#### Instrução
Modifique o trecho do texto sobre as raízes do regime militar na escola que vai de "É correto pensar" até "na área educacional.", inclusive, trocando "colégio estadual" por "escola estadual".

#### Texto fornecido
-*-*-
Páginas

Pedro Caires; Valdemir Paiva

RAÍZES DO REGIME MILITAR NO AMBIENTE ESCOLAR: UM ESTUDO DE CASO
Pedro Henrique Caires de Almeida
UNESPAR/Campo Mourão
Valdemir Paiva
Mestrando pela UFPR

É correto pensar que, após o fim da ditadura militar dissiparam-se todas as suas heranças autoritárias, sobretudo no campo educacional? Buscamos aqui, tenta responder à questão, ou trazer o tema à baila, tendo como base observações feitas em um colégio estadual na cidade de Campo Mourão, Paraná.
A massificação da educação, bem como a industrialização de produção dos materiais didáticos foi um processo que teve início no período da intervenção militar. Como Silva (1990) salienta, entre 1950 e 1980, ocorreu no Brasil o mais intenso processo de modernização pelo qual o país já passou, alterando profundamente a fisionomia social, econômica e política do país. Foi nítida a mudança em todos os setores da vida brasileira, com alterações estruturais relevantes e definitivas na industrialização, a integração no conjunto econômico capitalista mundial, concentração de renda e na área educacional.
-*-*-
#### Dados armazenados

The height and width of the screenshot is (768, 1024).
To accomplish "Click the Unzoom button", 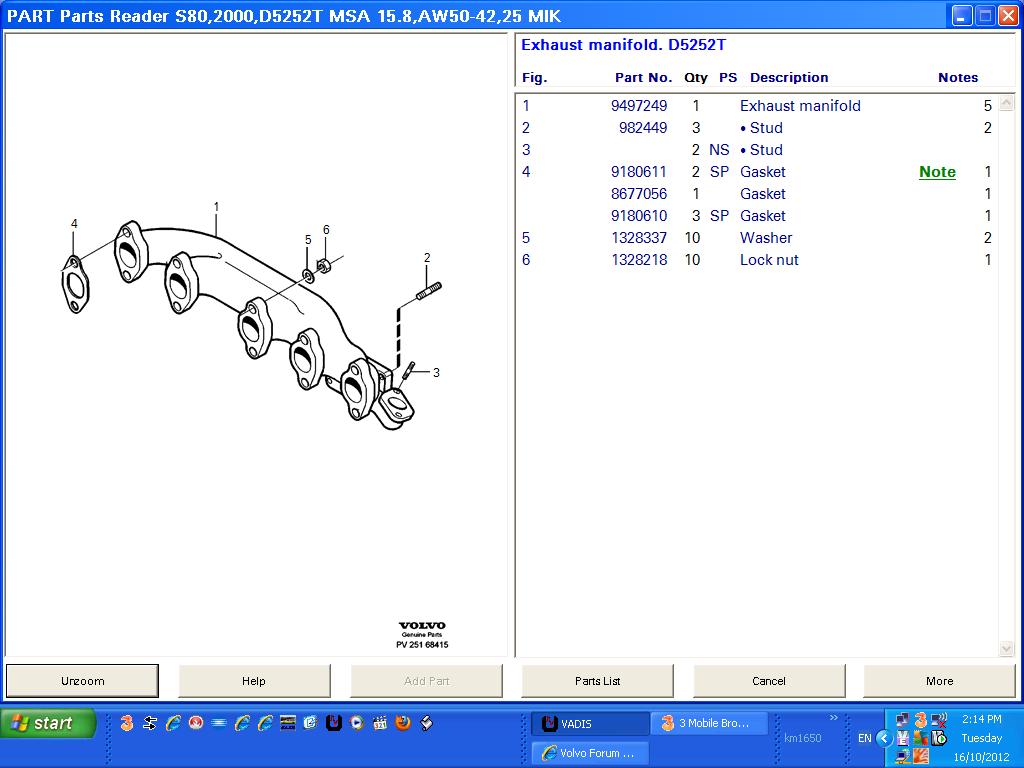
-*-*-
#### Resposta do exercício
É correto pensar que, após o fim da ditadura militar dissiparam-se todas as suas heranças autoritárias, sobretudo no campo educacional? Buscamos aqui, tenta responder à questão, ou trazer o tema à baila, tendo como base observações feitas em um escola estadual na cidade de Campo Mourão, Paraná.
A massificação da educação, bem como a industrialização de produção dos materiais didáticos foi um processo que teve início no período da intervenção militar. Como Silva (1990) salienta, entre 1950 e 1980, ocorreu no Brasil o mais intenso processo de modernização pelo qual o país já passou, alterando profundamente a fisionomia social, econômica e política do país. Foi nítida a mudança em todos os setores da vida brasileira, com alterações estruturais relevantes e definitivas na industrialização, a integração no conjunto econômico capitalista mundial, concentração de renda e na área educacional.